===== TEXT =====

I might comment in passing on the draft notice of appeal filed
together with the application. It seeks to appeal against the
judgment of the court a
quo
dismissing
the applicant's application for “upliftment of bar and
condonation of late filing of an application for leave to appeal to
the Supreme Court” (sic). The ultimate relief sought, besides being
improperly drafted, is for the setting aside of the order refusing
leave to appeal and purportedly the substitution thereof with an
order that reads:
“The
application for upliftment of bar and condonation of filing of
application for leave to appeal to the Supreme Court be and is hereby
granted.” (sic)
22.
The notice of appeal is therefore not meant to institute an appeal
against the decision of the court a
quo
in the main matter for which leave to appeal was originally sought
before court a
quo.
The applicant seems to labour under a misconception or probably
confusion as to the course it ought to follow.
23.
In essence the applicant seeks before a judge of this Court
condonation for its non-compliance with Rule
60
upon which a judge of this Court will then allow it to file its
application for leave to appeal within five days of this court's
order. This accords not only with Mr Sithole's
submission cited earlier but with the terms of the draft order that
it prays for in this application which reads as follows:
“IT
IS ORDERED THAT:
1.
The non-compliance with Rule 60 of the Supreme Court Rules be and is
hereby condoned.
2.
Application for condonation of late filing of application for leave
to appeal in terms of Rule 61 of the Supreme Court Rules be and is
hereby granted.
3.
The applicant is to file its application for leave to appeal within 5
days of this order.
4.
That there be no order as to costs.”
24.
The applicant seems unclear as to the correct procedure to be
followed. Its application for leave to appeal having been dismissed
by the court a
quo,
it then applied to this Court for the leave that it supposedly
craved. Its first application to this Court was allegedly timeously
made but unfortunately for the applicant it was struck off the roll.
It then filed this application. The “disconnect” now appears from
the relief sought herein. The applicant now seeks to go back to the
court a
quo
to seek the very leave that section
92F(3)
and the proviso to Rule 60(2)
require that it seeks from this Court.
25.

=====

*THE PROBLEM*
Return everything in the judgment text from "The applicant is" down to "off the roll.", copied word for word.

===== DATASET EXTRACT =====

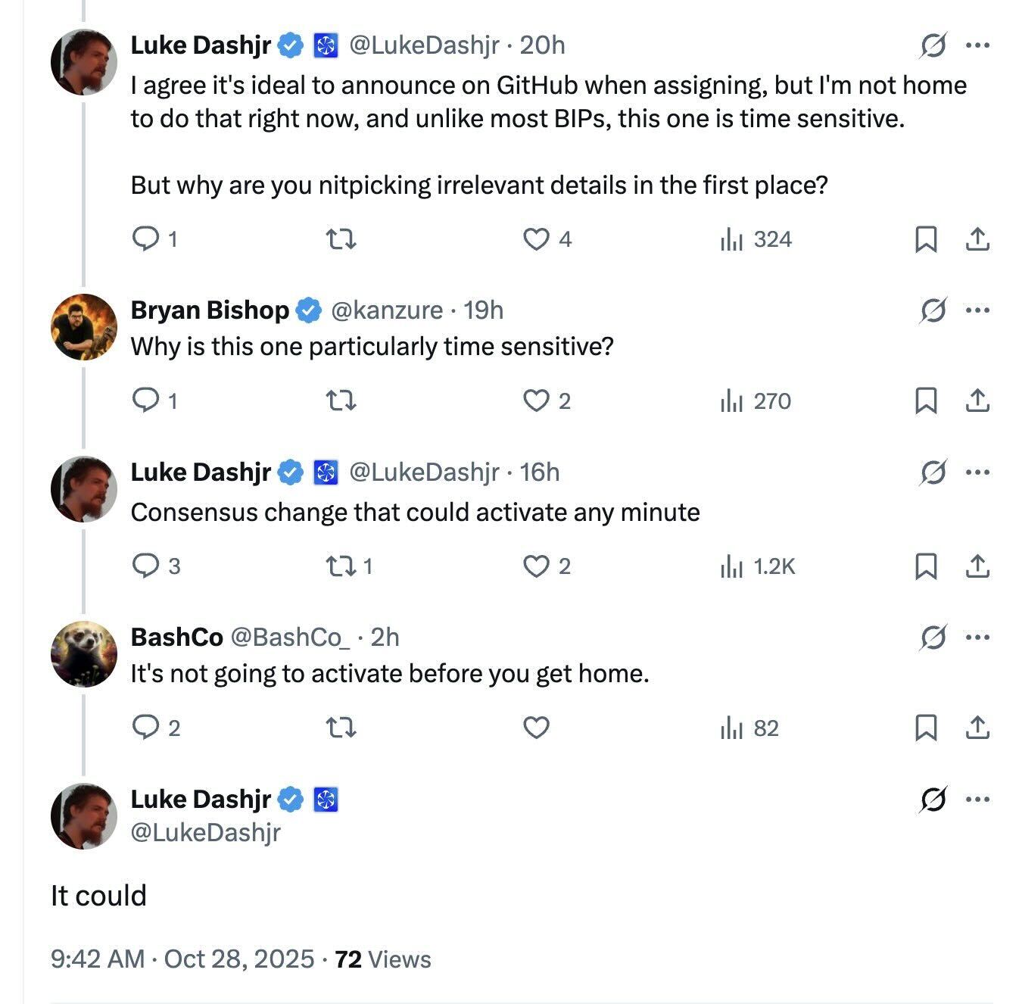This screenshot has height=1004, width=1019.
Task: Bookmark the "Consensus change" tweet
Action: point(926,566)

=====

*EXERCISE RESULT*
The applicant is to file its application for leave to appeal within 5
days of this order.
4.
That there be no order as to costs.”
24.
The applicant seems unclear as to the correct procedure to be
followed. Its application for leave to appeal having been dismissed
by the court a
quo,
it then applied to this Court for the leave that it supposedly
craved. Its first application to this Court was allegedly timeously
made but unfortunately for the applicant it was struck off the roll.